Türkiye Kırmızı Et Üreticileri Merkez Birliği Başkanı Bülent Tunç da yerli üreticinin, ihracatçı karşısında kan kaybettiğine dikkat çekerek, "Fiyat istikrarsızlığı var. Şap hastalığı ile başa çıkamıyoruz. Bütün sivil toplum kuruluşları hastalıkla mücadelede destek olmalı. Besicilik ve kırmızı et üreticiliği artık meslek olarak görülmeli. Devlet kasap ve kurbanlık hayvan işini bırakarak sektörden çekilmeli.
 Mesela biz TİGEM arazilerinin bir kısmına talibiz. Ulusal kırmızı et kayıt sistemimizi kurduk, kendi markamızı da oluşturabiliriz. Et ve Balık Kurumu kamusal alana mal satıyor. Sattıkları etin sağlıklı olduğu noktasında şüphelerim var. Onların hatalı politikaları yüzünden ithalat başladı. Yerli üretici mağdur oldu. Biz yem KDV'sinin yüzde 8'den yüzde 1'e düşürülmesini, böylece üretim maliyetimizi azaltmayı istiyoruz. Meralar üreticiye açılmalı" ifadesini kullandı.

'Okul sütü, fiyat istikrarı getirdi'

Türkiye Süt Üreticileri Merkez Birliği Başkanı Ali Koyuncu da et ithalatının önüne geçilmesi gerektiğini bildirdi. Koyuncu, Ulusal Süt Kayıt Merkezi kurduklarını anımsatarak, "Artık hangi sanayicinin, hangi bölgeden sütü kaça aldığını görüyoruz. Bu anlamda çalışmalarımızı yaptık" ifadelerini kullandı.
Okul Sütü Projesi'nin çok önemli olduğunu vurgulayan Koyuncu, şunları kaydetti: "Bu projede emeği olan herkese teşekkür ediyorum. 2010 yılında süt fiyatı, 85 kuruştu. Bugün de 80 kuruş. Bu proje, sağlıklı nesillerin yetiştirilmesi amacıyla yapıldı. Bunun yanı sıra süt fiyatların dengelenmesi amacını taşıyor. Bu ülkenin paralarının ithal ete verilmesini istemiyoruz. Sanayimiz büyümeli, bununla birlikte yerel üreticiler de desteklemelidir. Tüm süt ürünleri aynı doğrultuda gelişim göstermelidir. Yani her kesimin ihtiyacı karşılanmalıdır."
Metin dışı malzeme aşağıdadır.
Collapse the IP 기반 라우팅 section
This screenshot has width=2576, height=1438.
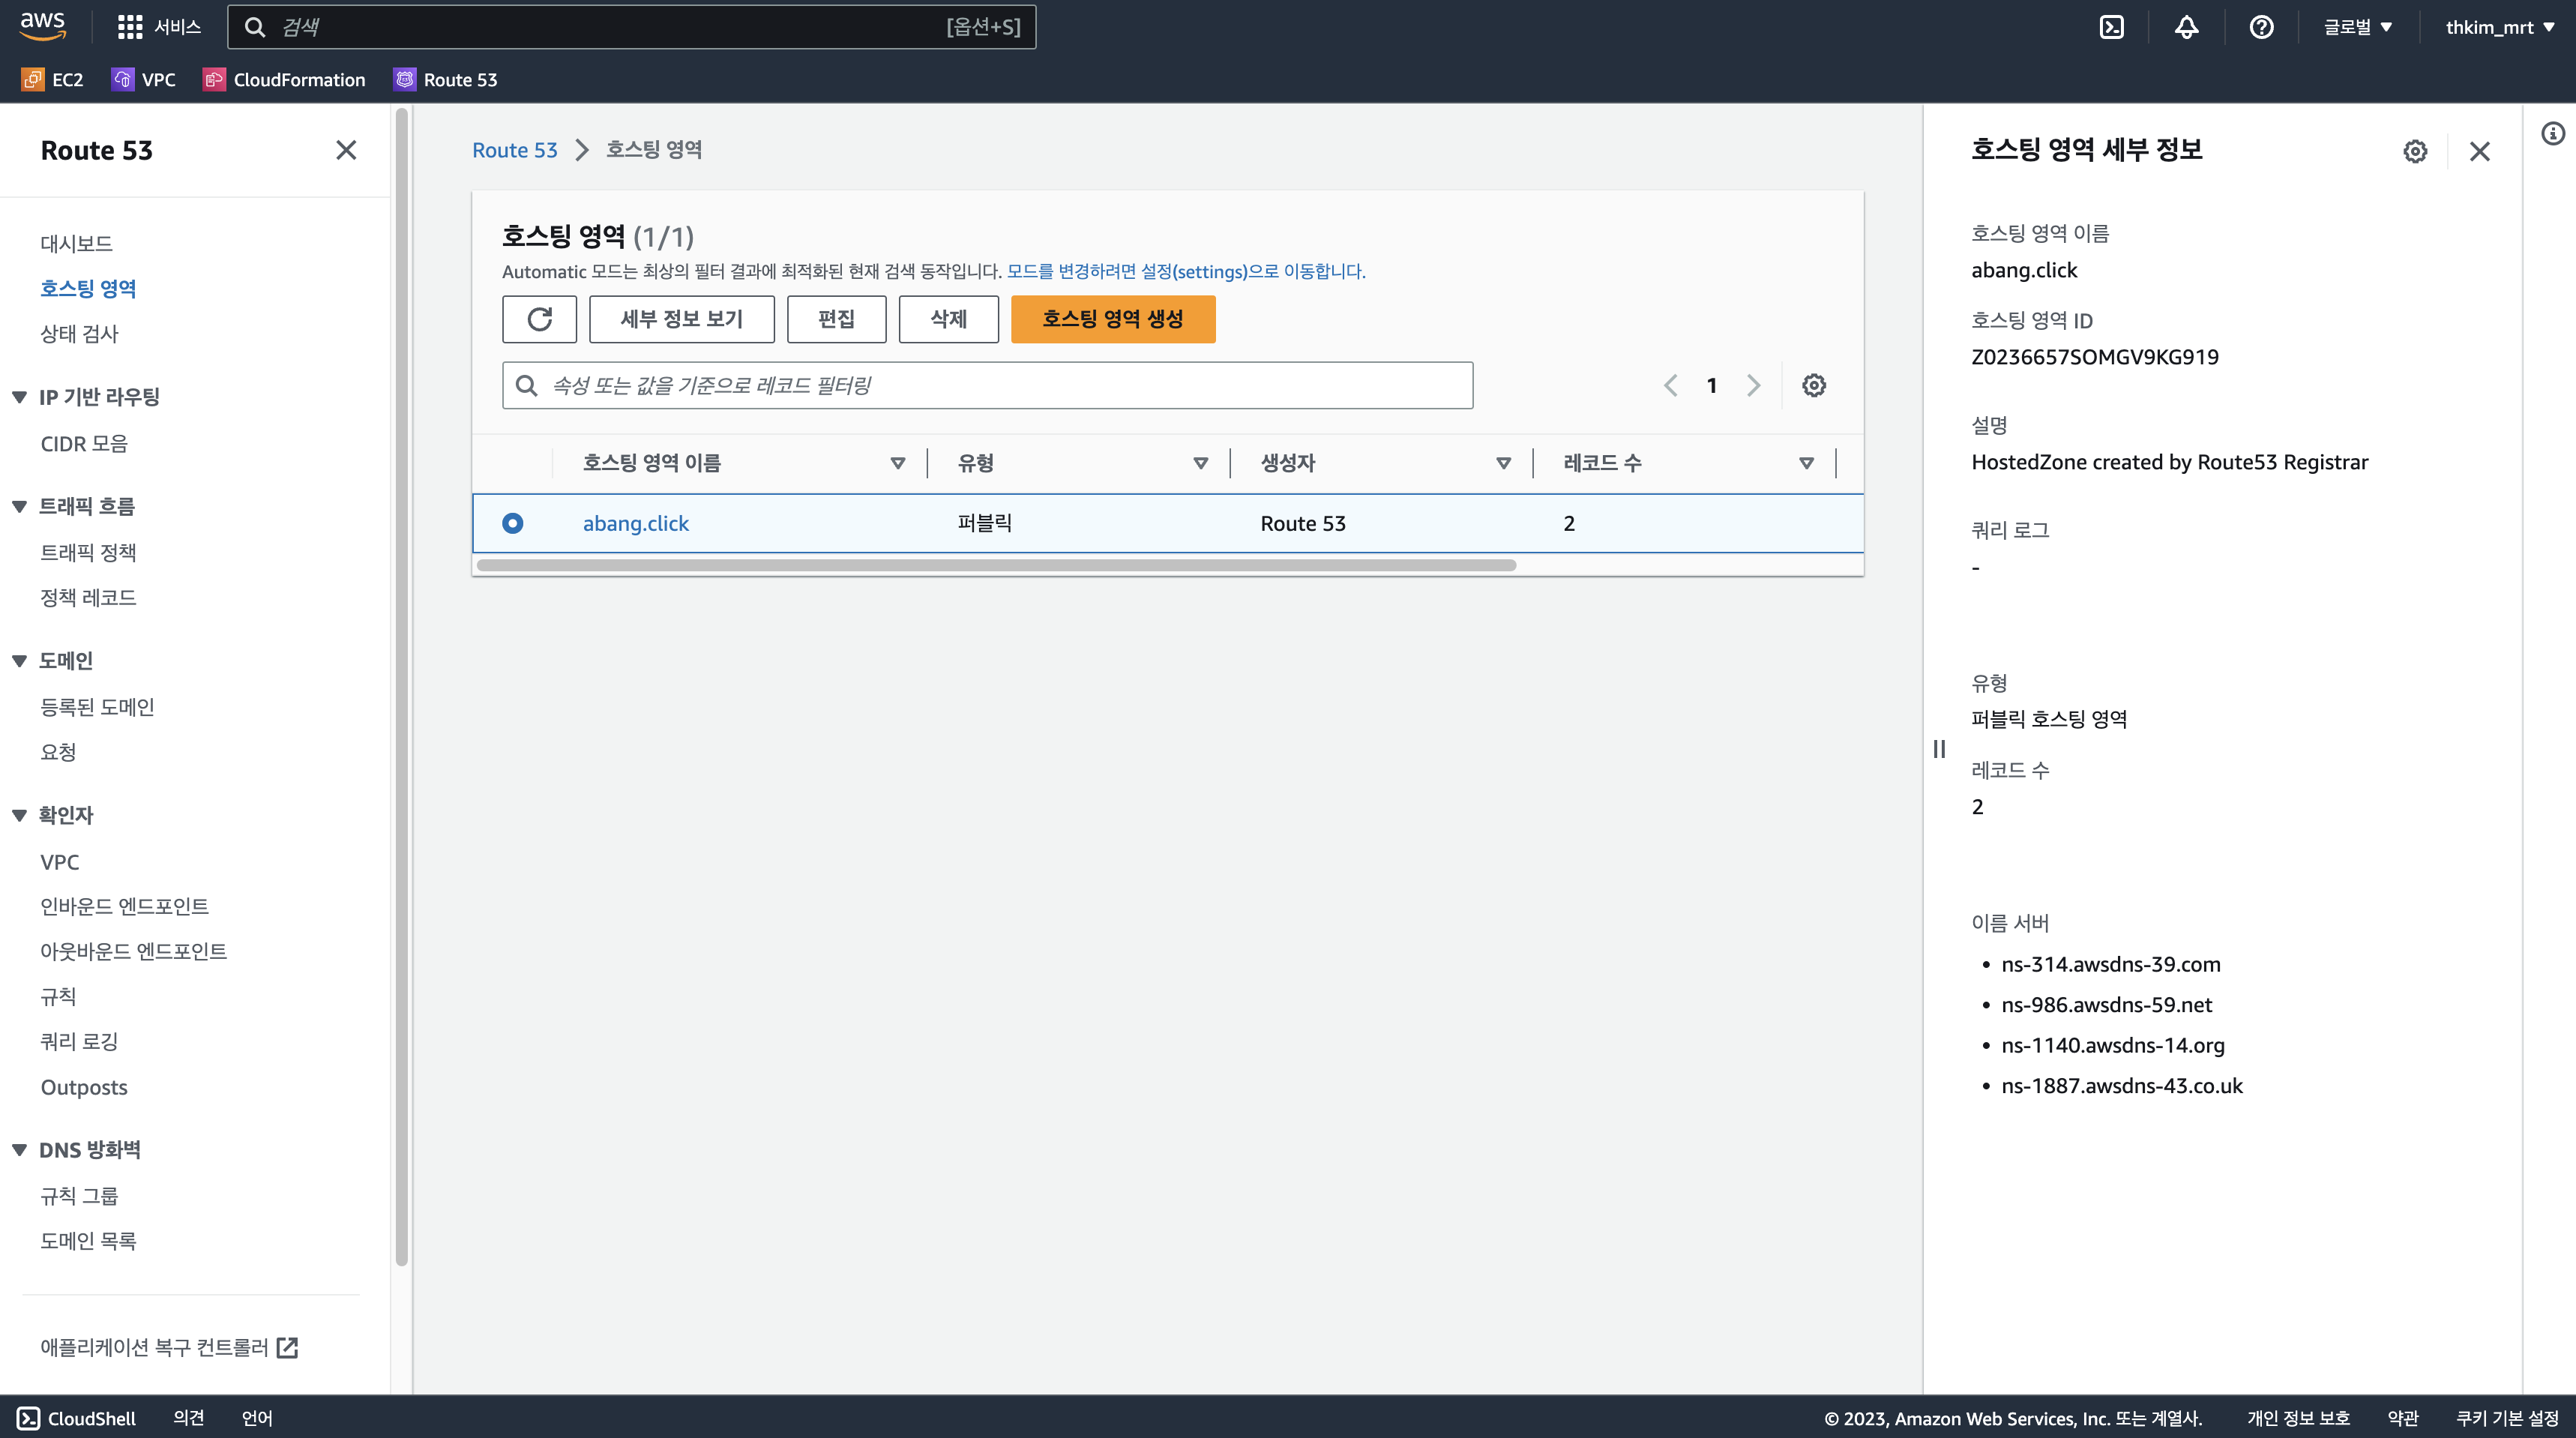[x=19, y=397]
Hayvancılık desteği, 2 milyar lirayı geçecek

Toplantıda söz alan Gıda, Tarım ve Hayvancılık Bakan Yardımcısı Kubbettin Arz, ülkeyi, 30 tarım havzasına böldüklerini belirterek, "Bu sene hayvancılığa vereceğimiz destek 2 milyar lirayı geçecek. Görünmeyen pek çok yatırımımız var. Tarımda 23 milyar dolar üretimden, 63 milyar dolar üretime kadar geldik. Canlı hayvan üretiminde ırk ıslahını yüzde 90 oranında tamamladık. Sütte ise 15 milyon ton üretim yapıyoruz" dedi. Bakanlıkta her hafta, et ve süt fiyatlarını incelediklerini ifade eden Arzu, "Olayımızın üretici, sanayici, tüccar ve tüketici boyutu var. Biz sektör temsilcileri ile birlikte karar alıyoruz. Amacımız insanımızın refah seviyesini arttırmak. Tüketicimizin iyi fiyatlarla, sağlıklı beslenmesini istiyoruz. Bu toplantıda sorunları duyduk ve aldık. Bütün temsilcilerin önerilerini de bekliyoruz. Önümüzdeki dönemde miras ve mera kanunlarının çıkması için çabalayacağız. Tarım alanlarının bölünmesini engellemeye yönelik ve  meraların besicilerin kullanımına açılması ile ilgili kanunlar mecliste bekliyor. Hayvancımız 2002 yılında aldığı desteğin bugün kat kat fazlasını almaktadır" şeklinde konuştu.